When I was growing up, I remember that most of the finest and best publicised recordings of church music tended to come from the collegiate chapel choirs of Cambridge and Oxford universities. Most of the cathedral choirs did not seem to have quite the same exposure and profile.

This box of CDs reissues [at a very reasonable price] a set of five LPs released in 1965 made to accompany of book of church anthems by a publishing house called Batsford Press called 'The Treasury of English Church Music'. The cover recreates the same typography of the original publication. The five volumes covered a specific period and used a different choir. They were as follows:

Volume 1 1100 to 1545 The Ambrosian Singers conducted by Denis Stevens
Volume 2 1545 to 1650 Westminster Abbey Choir conducted by Douglas Guest
Volume 3 1650 to 1760 Guildford Cathedral Choir conducted by Barry Rose
Volume 4 1760 to 1900 St Pauls Cathedral Choir conducted by John Dykes Bower
Voume 5 1900 to 1965 Chichester Cathedral Choir conducted by John Birch

The CDs contain a large number of bonus tracks to create 5 very well filled CDs. There are contributions by the choirs of Wells and Worcester Cathedrals and the Temple Church and Hampstead Parish Church and the New English Singers as well as a fascinating and rather moving speech by Herbert Howells at the beginning.

I have found the whole recording a fascinating experience. The singers of 1965 have little to fear from their Oxbridge rivals or their younger counterparts. The singing is nearly always excellent and I have enjoyed nearly every track. It is hard to know where to begin commenting on individual aspects.

The Ambrosian Singers were {are} a professional chorus who mainly worked on recordings of operas.

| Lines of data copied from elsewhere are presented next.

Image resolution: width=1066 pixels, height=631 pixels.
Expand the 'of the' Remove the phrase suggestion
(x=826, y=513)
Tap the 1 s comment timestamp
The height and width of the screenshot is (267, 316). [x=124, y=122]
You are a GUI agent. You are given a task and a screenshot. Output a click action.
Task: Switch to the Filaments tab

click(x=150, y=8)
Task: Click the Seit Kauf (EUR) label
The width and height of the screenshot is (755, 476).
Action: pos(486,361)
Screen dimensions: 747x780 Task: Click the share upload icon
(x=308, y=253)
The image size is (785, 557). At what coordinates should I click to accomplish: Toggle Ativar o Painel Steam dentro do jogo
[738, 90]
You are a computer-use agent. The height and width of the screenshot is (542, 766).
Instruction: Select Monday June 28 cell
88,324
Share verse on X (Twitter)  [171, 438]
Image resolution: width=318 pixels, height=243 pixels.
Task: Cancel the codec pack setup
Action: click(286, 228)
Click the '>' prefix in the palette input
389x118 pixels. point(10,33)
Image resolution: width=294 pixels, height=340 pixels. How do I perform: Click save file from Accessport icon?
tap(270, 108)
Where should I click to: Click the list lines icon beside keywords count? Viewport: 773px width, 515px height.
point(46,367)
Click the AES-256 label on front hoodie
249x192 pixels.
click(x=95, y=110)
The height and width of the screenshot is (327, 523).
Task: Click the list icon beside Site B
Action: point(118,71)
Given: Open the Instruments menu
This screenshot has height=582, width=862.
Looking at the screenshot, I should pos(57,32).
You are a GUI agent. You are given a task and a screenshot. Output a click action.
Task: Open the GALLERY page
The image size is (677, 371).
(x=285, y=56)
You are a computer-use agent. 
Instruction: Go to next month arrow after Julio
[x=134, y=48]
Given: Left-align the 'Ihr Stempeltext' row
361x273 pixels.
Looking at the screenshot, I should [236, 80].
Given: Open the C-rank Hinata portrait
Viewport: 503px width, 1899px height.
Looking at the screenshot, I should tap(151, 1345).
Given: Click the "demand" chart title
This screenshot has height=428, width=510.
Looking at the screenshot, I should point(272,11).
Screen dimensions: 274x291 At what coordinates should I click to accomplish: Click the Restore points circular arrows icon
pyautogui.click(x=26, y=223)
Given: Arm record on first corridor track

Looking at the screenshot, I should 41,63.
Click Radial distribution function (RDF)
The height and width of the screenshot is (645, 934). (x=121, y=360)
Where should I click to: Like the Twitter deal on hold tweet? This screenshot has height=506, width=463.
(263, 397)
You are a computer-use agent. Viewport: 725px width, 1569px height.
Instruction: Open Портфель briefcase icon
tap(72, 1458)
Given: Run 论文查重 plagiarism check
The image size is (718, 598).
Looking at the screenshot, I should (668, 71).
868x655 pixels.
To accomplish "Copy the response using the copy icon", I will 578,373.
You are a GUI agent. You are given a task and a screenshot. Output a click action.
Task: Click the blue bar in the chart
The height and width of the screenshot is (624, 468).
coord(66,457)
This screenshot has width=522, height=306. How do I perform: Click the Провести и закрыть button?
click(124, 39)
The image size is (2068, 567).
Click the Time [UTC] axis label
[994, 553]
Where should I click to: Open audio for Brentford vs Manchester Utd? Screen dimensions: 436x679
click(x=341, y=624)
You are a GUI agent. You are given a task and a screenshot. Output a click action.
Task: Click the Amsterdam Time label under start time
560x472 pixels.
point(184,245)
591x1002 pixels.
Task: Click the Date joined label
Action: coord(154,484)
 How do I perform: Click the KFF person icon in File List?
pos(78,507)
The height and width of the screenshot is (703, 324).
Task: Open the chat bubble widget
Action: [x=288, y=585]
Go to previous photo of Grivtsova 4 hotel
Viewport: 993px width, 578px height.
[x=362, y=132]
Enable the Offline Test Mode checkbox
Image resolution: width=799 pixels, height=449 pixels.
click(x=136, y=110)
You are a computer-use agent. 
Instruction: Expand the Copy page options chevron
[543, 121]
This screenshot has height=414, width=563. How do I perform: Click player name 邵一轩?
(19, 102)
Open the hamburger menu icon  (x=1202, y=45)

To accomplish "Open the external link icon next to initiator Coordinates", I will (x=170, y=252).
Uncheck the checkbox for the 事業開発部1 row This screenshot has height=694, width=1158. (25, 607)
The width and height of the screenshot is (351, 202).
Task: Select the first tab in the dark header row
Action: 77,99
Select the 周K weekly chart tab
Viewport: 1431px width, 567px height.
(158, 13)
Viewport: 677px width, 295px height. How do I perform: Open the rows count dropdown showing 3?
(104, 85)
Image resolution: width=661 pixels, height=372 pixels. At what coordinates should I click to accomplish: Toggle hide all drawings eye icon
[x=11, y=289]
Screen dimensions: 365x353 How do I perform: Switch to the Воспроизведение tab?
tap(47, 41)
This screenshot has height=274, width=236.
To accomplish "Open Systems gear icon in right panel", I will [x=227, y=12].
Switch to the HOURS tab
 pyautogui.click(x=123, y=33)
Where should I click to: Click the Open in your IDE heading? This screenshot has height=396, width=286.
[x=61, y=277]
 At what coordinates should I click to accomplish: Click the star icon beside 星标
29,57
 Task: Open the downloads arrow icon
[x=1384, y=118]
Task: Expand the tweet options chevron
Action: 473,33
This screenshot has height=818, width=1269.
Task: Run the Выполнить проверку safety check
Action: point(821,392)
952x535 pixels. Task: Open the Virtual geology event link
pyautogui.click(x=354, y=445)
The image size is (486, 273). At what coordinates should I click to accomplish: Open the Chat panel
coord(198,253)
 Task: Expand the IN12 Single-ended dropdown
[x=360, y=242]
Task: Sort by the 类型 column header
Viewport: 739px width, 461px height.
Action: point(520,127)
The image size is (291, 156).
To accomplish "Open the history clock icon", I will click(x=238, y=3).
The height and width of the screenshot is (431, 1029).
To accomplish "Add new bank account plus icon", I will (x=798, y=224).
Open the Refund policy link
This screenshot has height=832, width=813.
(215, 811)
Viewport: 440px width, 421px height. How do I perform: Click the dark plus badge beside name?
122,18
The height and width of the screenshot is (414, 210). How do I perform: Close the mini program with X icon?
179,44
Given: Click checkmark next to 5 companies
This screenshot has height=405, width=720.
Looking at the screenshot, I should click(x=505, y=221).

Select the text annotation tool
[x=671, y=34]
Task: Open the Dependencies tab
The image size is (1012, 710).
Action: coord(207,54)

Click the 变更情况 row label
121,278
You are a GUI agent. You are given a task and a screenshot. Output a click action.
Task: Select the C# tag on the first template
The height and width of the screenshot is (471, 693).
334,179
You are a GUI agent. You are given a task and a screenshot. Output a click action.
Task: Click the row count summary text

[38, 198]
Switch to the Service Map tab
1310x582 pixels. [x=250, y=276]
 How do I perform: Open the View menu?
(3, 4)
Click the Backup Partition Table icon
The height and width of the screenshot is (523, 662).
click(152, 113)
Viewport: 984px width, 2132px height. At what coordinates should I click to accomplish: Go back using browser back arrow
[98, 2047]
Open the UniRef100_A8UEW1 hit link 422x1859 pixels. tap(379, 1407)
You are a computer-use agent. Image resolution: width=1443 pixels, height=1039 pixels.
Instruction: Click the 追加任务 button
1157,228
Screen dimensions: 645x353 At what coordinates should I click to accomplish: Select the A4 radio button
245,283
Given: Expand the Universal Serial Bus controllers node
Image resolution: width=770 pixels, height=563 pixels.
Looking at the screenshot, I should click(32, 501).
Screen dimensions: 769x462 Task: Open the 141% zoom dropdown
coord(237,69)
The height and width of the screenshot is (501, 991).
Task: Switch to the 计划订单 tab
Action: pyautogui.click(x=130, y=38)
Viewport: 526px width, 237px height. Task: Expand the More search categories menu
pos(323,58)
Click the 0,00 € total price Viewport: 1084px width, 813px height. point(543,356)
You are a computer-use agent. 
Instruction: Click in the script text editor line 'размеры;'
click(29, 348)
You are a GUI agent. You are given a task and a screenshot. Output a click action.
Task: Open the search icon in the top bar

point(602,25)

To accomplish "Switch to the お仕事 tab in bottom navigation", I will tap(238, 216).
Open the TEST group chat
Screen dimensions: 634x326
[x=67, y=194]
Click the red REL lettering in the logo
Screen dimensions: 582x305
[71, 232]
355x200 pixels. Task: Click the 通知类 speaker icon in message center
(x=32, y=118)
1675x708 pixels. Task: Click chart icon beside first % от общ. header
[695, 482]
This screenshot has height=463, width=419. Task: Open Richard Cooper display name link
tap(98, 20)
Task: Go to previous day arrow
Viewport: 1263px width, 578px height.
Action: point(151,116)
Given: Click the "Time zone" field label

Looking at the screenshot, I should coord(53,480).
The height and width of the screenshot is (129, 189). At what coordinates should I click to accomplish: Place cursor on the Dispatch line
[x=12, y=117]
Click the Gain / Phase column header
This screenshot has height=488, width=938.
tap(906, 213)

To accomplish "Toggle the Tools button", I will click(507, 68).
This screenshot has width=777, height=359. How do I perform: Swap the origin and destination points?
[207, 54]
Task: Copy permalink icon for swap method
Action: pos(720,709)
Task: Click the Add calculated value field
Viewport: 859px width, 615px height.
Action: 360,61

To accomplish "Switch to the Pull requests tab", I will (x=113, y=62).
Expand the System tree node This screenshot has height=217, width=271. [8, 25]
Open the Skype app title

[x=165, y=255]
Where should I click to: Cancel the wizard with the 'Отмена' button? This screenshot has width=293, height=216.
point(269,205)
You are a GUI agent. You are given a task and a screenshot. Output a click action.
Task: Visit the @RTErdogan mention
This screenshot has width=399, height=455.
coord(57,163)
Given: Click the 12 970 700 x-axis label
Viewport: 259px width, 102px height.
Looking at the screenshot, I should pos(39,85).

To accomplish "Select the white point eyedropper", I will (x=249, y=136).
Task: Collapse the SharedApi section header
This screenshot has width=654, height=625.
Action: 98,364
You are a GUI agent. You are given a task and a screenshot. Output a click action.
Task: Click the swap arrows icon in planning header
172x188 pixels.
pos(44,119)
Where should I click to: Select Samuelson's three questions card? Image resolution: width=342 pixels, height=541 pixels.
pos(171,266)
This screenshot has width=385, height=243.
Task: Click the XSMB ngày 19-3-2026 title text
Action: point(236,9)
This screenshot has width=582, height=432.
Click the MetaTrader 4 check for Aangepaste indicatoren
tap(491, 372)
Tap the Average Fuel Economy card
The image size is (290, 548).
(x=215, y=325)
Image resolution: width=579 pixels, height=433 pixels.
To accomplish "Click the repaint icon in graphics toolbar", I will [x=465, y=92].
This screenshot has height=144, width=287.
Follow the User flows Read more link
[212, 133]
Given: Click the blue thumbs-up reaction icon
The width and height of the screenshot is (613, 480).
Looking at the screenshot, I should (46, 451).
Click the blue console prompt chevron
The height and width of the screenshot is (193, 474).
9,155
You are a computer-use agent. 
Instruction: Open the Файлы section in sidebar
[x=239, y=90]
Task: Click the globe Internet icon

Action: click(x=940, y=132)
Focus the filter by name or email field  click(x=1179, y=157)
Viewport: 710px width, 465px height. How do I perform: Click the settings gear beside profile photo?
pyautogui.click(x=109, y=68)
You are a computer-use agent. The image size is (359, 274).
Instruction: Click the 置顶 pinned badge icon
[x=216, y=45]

They were chosen to do the medieval part because this music was not really in the day to day repertoire of church and cathedral choirs. They make a wonderfully beefy sound which many might find a little inauthentic; I don't really care if it is - I loved it.

I really enjoyed the performances of Westminster Abbey's choir. It became much more high profile in the 1980s when Simon Preston became director of music but it is clear that it was an already fine choir under Douglas Guest. I think I enjoyed their performances the most.

Guildford Cathedral was also a very special choir having been created from scratch by Barry Rose in 1961 a mere four years before this recording was made. I love the repertoire that they perform especially the John Travers 'Ascribe unto the Lord and the Purcell pieces.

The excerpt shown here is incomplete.